WRITTEN TASK — Edit all of the lines below, replacing "Screen dimensions" with "Display size" and leaving everything else unchanged.

Word and element pointing entries

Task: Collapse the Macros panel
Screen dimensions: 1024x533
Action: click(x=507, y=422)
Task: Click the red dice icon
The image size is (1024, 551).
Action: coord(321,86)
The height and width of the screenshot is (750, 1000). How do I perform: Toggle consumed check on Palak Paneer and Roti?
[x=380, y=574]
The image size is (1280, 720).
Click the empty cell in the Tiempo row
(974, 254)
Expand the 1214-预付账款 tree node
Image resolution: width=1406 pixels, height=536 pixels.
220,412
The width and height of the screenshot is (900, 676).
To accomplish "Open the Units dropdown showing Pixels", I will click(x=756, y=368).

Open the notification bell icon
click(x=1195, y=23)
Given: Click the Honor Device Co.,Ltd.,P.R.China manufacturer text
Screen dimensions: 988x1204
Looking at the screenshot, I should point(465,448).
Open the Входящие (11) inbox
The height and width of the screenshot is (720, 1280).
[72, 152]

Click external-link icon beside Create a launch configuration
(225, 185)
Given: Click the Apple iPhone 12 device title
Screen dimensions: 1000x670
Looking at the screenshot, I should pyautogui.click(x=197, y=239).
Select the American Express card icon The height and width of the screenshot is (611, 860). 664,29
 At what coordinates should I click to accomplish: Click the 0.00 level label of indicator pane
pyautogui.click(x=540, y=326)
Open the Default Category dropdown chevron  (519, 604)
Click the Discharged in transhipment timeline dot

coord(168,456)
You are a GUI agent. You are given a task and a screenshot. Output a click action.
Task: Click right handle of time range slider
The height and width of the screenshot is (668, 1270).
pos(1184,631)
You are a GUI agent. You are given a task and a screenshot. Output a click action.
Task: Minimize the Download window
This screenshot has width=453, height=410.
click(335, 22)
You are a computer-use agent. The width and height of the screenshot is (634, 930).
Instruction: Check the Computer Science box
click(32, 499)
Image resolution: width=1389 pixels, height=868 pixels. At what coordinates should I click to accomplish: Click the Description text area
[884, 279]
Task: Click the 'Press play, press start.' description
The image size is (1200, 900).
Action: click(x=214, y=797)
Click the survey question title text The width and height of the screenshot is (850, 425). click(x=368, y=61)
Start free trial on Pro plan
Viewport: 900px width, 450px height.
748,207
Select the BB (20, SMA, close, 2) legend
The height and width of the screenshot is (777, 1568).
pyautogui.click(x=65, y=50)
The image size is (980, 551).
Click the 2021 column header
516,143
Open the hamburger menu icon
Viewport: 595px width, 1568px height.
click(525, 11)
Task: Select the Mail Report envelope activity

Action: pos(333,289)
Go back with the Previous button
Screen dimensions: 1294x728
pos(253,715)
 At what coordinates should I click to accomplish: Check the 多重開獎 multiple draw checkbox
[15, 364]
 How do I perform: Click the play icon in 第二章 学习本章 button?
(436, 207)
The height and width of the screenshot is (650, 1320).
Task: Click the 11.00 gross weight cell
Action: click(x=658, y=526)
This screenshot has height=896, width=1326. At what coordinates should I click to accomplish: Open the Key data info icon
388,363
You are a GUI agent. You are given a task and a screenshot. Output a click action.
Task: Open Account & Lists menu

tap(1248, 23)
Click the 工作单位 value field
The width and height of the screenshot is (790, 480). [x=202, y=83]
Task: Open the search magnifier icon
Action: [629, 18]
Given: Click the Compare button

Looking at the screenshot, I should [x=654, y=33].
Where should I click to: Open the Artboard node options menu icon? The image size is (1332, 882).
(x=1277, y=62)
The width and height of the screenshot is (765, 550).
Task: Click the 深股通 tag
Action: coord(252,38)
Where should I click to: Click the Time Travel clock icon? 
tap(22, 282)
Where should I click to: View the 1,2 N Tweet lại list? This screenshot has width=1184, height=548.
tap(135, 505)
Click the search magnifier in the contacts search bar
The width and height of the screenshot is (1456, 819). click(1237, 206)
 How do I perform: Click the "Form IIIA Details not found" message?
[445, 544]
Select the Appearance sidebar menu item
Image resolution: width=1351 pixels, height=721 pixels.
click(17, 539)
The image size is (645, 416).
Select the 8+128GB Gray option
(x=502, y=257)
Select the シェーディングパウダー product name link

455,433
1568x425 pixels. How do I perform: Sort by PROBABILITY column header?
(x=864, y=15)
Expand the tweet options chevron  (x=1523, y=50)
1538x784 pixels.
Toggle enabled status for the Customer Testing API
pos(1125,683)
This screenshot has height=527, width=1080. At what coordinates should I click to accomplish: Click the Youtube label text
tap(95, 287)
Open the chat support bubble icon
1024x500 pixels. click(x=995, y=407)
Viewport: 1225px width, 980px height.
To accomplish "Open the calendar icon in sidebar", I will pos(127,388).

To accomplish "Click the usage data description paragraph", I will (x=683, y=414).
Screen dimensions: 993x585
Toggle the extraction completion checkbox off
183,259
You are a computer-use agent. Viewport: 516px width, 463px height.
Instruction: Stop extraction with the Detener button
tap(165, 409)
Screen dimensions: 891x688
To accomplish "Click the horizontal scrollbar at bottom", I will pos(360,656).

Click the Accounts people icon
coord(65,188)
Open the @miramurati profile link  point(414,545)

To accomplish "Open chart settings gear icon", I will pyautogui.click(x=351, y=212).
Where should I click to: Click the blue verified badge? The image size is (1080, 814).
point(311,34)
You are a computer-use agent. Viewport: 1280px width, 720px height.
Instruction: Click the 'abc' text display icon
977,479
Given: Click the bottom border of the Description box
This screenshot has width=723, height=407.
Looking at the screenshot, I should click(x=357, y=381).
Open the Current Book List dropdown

THE ANSWER —
Task: Collapse the Macros panel
Display size: 1024x533
Action: click(x=507, y=422)
Task: Click the red dice icon
The image size is (1024, 551).
Action: coord(321,86)
The height and width of the screenshot is (750, 1000). How do I perform: Toggle consumed check on Palak Paneer and Roti?
[x=380, y=574]
The image size is (1280, 720).
Click the empty cell in the Tiempo row
(974, 254)
Expand the 1214-预付账款 tree node
Image resolution: width=1406 pixels, height=536 pixels.
220,412
The width and height of the screenshot is (900, 676).
To accomplish "Open the Units dropdown showing Pixels", I will click(x=756, y=368).

Open the notification bell icon
click(x=1195, y=23)
Given: Click the Honor Device Co.,Ltd.,P.R.China manufacturer text
Display size: 988x1204
Looking at the screenshot, I should point(465,448).
Open the Входящие (11) inbox
The height and width of the screenshot is (720, 1280).
[72, 152]

Click external-link icon beside Create a launch configuration
(225, 185)
Given: Click the Apple iPhone 12 device title
Display size: 1000x670
Looking at the screenshot, I should pyautogui.click(x=197, y=239).
Select the American Express card icon The height and width of the screenshot is (611, 860). 664,29
 At what coordinates should I click to accomplish: Click the 0.00 level label of indicator pane
pyautogui.click(x=540, y=326)
Open the Default Category dropdown chevron  (519, 604)
Click the Discharged in transhipment timeline dot

coord(168,456)
You are a GUI agent. You are given a task and a screenshot. Output a click action.
Task: Click right handle of time range slider
The height and width of the screenshot is (668, 1270).
pos(1184,631)
You are a GUI agent. You are given a task and a screenshot. Output a click action.
Task: Minimize the Download window
This screenshot has width=453, height=410.
click(335, 22)
You are a computer-use agent. The width and height of the screenshot is (634, 930).
Instruction: Check the Computer Science box
click(32, 499)
Image resolution: width=1389 pixels, height=868 pixels. At what coordinates should I click to accomplish: Click the Description text area
[884, 279]
Task: Click the 'Press play, press start.' description
The image size is (1200, 900).
Action: click(x=214, y=797)
Click the survey question title text The width and height of the screenshot is (850, 425). click(x=368, y=61)
Start free trial on Pro plan
Viewport: 900px width, 450px height.
748,207
Select the BB (20, SMA, close, 2) legend
The height and width of the screenshot is (777, 1568).
pyautogui.click(x=65, y=50)
The image size is (980, 551).
Click the 2021 column header
516,143
Open the hamburger menu icon
Viewport: 595px width, 1568px height.
click(525, 11)
Task: Select the Mail Report envelope activity

Action: pos(333,289)
Go back with the Previous button
Display size: 1294x728
pos(253,715)
 At what coordinates should I click to accomplish: Check the 多重開獎 multiple draw checkbox
[15, 364]
 How do I perform: Click the play icon in 第二章 学习本章 button?
(436, 207)
The height and width of the screenshot is (650, 1320).
Task: Click the 11.00 gross weight cell
Action: click(x=658, y=526)
This screenshot has height=896, width=1326. At what coordinates should I click to accomplish: Open the Key data info icon
388,363
You are a GUI agent. You are given a task and a screenshot. Output a click action.
Task: Open Account & Lists menu

tap(1248, 23)
Click the 工作单位 value field
The width and height of the screenshot is (790, 480). [x=202, y=83]
Task: Open the search magnifier icon
Action: [629, 18]
Given: Click the Compare button

Looking at the screenshot, I should [x=654, y=33].
Where should I click to: Open the Artboard node options menu icon? The image size is (1332, 882).
(x=1277, y=62)
The width and height of the screenshot is (765, 550).
Task: Click the 深股通 tag
Action: coord(252,38)
Where should I click to: Click the Time Travel clock icon? 
tap(22, 282)
Where should I click to: View the 1,2 N Tweet lại list? This screenshot has width=1184, height=548.
tap(135, 505)
Click the search magnifier in the contacts search bar
The width and height of the screenshot is (1456, 819). click(1237, 206)
 How do I perform: Click the "Form IIIA Details not found" message?
[445, 544]
Select the Appearance sidebar menu item
Image resolution: width=1351 pixels, height=721 pixels.
click(17, 539)
The image size is (645, 416).
Select the 8+128GB Gray option
(x=502, y=257)
Select the シェーディングパウダー product name link

455,433
1568x425 pixels. How do I perform: Sort by PROBABILITY column header?
(x=864, y=15)
Expand the tweet options chevron  (x=1523, y=50)
1538x784 pixels.
Toggle enabled status for the Customer Testing API
pos(1125,683)
This screenshot has height=527, width=1080. At what coordinates should I click to accomplish: Click the Youtube label text
tap(95, 287)
Open the chat support bubble icon
1024x500 pixels. click(x=995, y=407)
Viewport: 1225px width, 980px height.
To accomplish "Open the calendar icon in sidebar", I will pos(127,388).

To accomplish "Click the usage data description paragraph", I will (x=683, y=414).
Display size: 993x585
Toggle the extraction completion checkbox off
183,259
You are a computer-use agent. Viewport: 516px width, 463px height.
Instruction: Stop extraction with the Detener button
tap(165, 409)
Display size: 891x688
To accomplish "Click the horizontal scrollbar at bottom", I will pos(360,656).

Click the Accounts people icon
coord(65,188)
Open the @miramurati profile link  point(414,545)

To accomplish "Open chart settings gear icon", I will pyautogui.click(x=351, y=212).
Where should I click to: Click the blue verified badge? The image size is (1080, 814).
point(311,34)
You are a computer-use agent. Viewport: 1280px width, 720px height.
Instruction: Click the 'abc' text display icon
977,479
Given: Click the bottom border of the Description box
This screenshot has width=723, height=407.
Looking at the screenshot, I should click(x=357, y=381).
Open the Current Book List dropdown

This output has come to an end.